THE REQUEST. Pick up the post about the library book sale and Hofstadter's essay on analogy right after its last line, and keep writing it.
--- START EXCERPTED TEXT ---
Capacity

Capacity

A few weekends ago my friend Ashley and I did a serious ransacking of the Takoma Park Library book sale. Rather than tackling the task of counting out all of our books, the people working the cashbox looked at our stack and estimated–it was like that. Stacks upon stacks. Among the books I brought home was The Best American Science writing of 2000, for my science-loving son who was born in 2000. In it I came across an essay called “Analogy as the Core of Cognition” by cognitive scientist Douglas Hofstadter about the centrality of analogy to thought. I started reading it in the early hours of a very busy day and I had a really hard time putting it down to go about my business. Toward the beginning of the essay, Hofstadter addresses two common puzzles: 

Why don’t babies seem to remember what they’ve experienced? 

Why does each year seem to go by more quickly than the previous years?
--- END EXCERPTED TEXT ---
--- START DATASET CONTENT ---
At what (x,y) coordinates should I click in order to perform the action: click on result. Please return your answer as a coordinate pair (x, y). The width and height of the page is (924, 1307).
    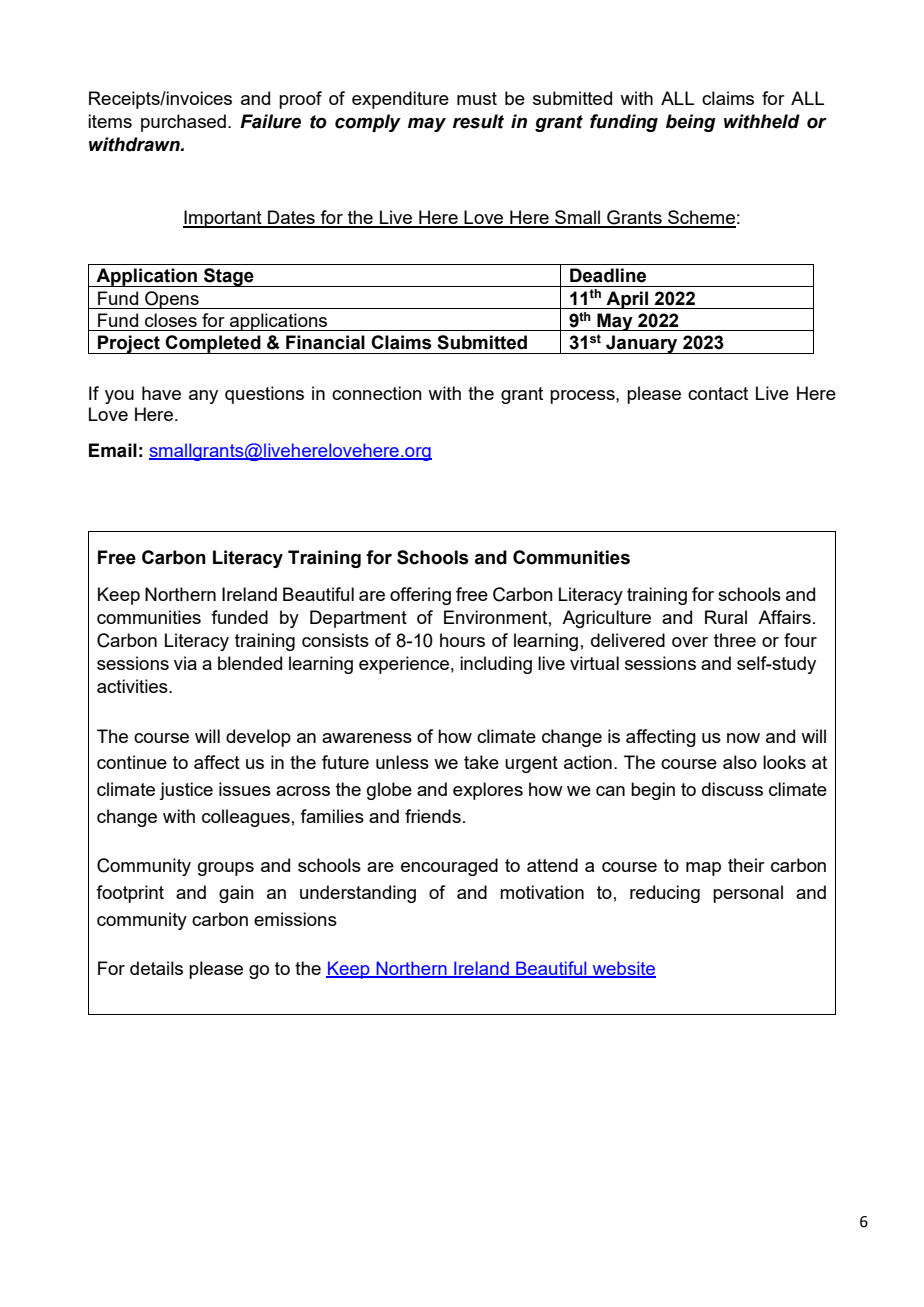
    Looking at the image, I should click on (478, 121).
--- END DATASET CONTENT ---
THE OUTPUT.
The answer to both lies in the central argument of the essay–we categorize things to remember and understand them. Babies have too few concepts to contextualize and remember events. He writes, “It is as if babies were looking through a randomly drifting keyhole, and at each moment could make out only the most local aspects of scenes before them.” As we get older, we have so many large categories which to frame and connect our experiences, our years become made up of fewer and fewer uncategorizable experiences and therefore time seems to pass more quickly. We are always trying to create order, always also seeking chaos and the unknown.

We know, from experience, that each loss brings up previous losses, that when something sort of knocks over the imaginary mental container holding our grief category, it can be a big spilling over of emotions related to all of the individual events that are filed there. One of my favorite things about writing to a prompt is seeing what connections my mind has made in its filing of memories and learning from that about what I think and why I think what I think. The chunking of concepts or ideas can be limiting if we allow all of our judgments to be driven by our preconceived notions, if we don’t allow ourselves to be fluid in our categorization, or examine its logic. Knowing how we think is central to changing how we think.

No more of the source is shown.